Uniform electric fields have applications in guiding and turning charged particle beams, for example electron beams in oscilloscopes and similar fluorescent-screen imaging devices, in high energy particle accelerators, and in charged-particle-beam energy analyzers.
This linear-conductor large-volume electric dipole has the advantages of being light in weight and open for access to the useful center area. It also has very low capacitance, since the conductor surface area is very low compared to the parallel-plate devices, and so the generated electric field can be ramped at very high rates, which is useful for swept beams in imaging devices and time-resolved energy analyzers. In beam turning applications, a small difference in the charges applied to the conductors in each of the two halves of the device results in a small linear electric field gradient in the beam region, which is useful for beam centering in the turning system.
Leakage fields external to the device can be greatly decreased without solid shielding in the same way as with the magnetic field device. A system of conductors with the same azimuthal locations as the main field generating conductors, but at larger radius and carrying charges that are opposite in polarity and reduced in magnitude from the main conductor charges by the ratio of the main conductor cylinder radius to the field cancellation conductor cylinder radius reduces the external fields in the same manner as in the magnetic field version of the device.

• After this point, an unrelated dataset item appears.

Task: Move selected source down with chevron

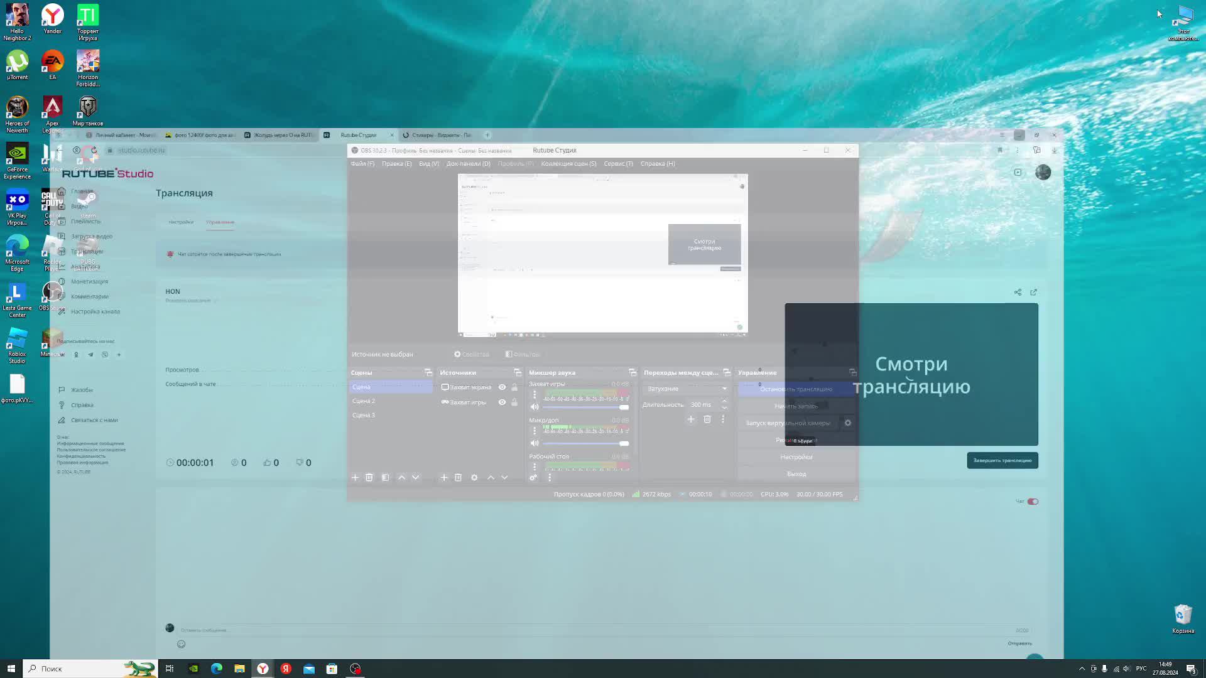Action: pos(504,478)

Background Art in the Generation of Rotating Fields:
Highly uniform rotating magnetic fields have particular application in nuclear magnetic resonance spectroscopy, where at present solid samples are sometimes rotated at high speeds with rotation axes at or near a particular angle (about 54 degrees, the so-called "magic angle") with the magnetic field, which significantly enhances signal-to-noise ratios. The present invention allows high-speed rotation of the magnetic field, keeping the sample stationary. This permits rotation angular velocities far in excess of that achievable by mechanical systems, allowing extension to new regimes of rotation velocities, and to samples that would be destroyed when mechanically rotated in existing devices. The system of conductors that produces the rotating transverse magnetic field can be combined with an appropriately designed solenoid that produces a uniform constant longitudinal field so that the rotating net field vector makes any desired angle with the longitudinal axis of the system. Rotating fields can also be applied to imaging techniques, limited in the case of medical imaging to maximum rates of change of magnetic field set by the U.S. Food and Drug Administration (FDA).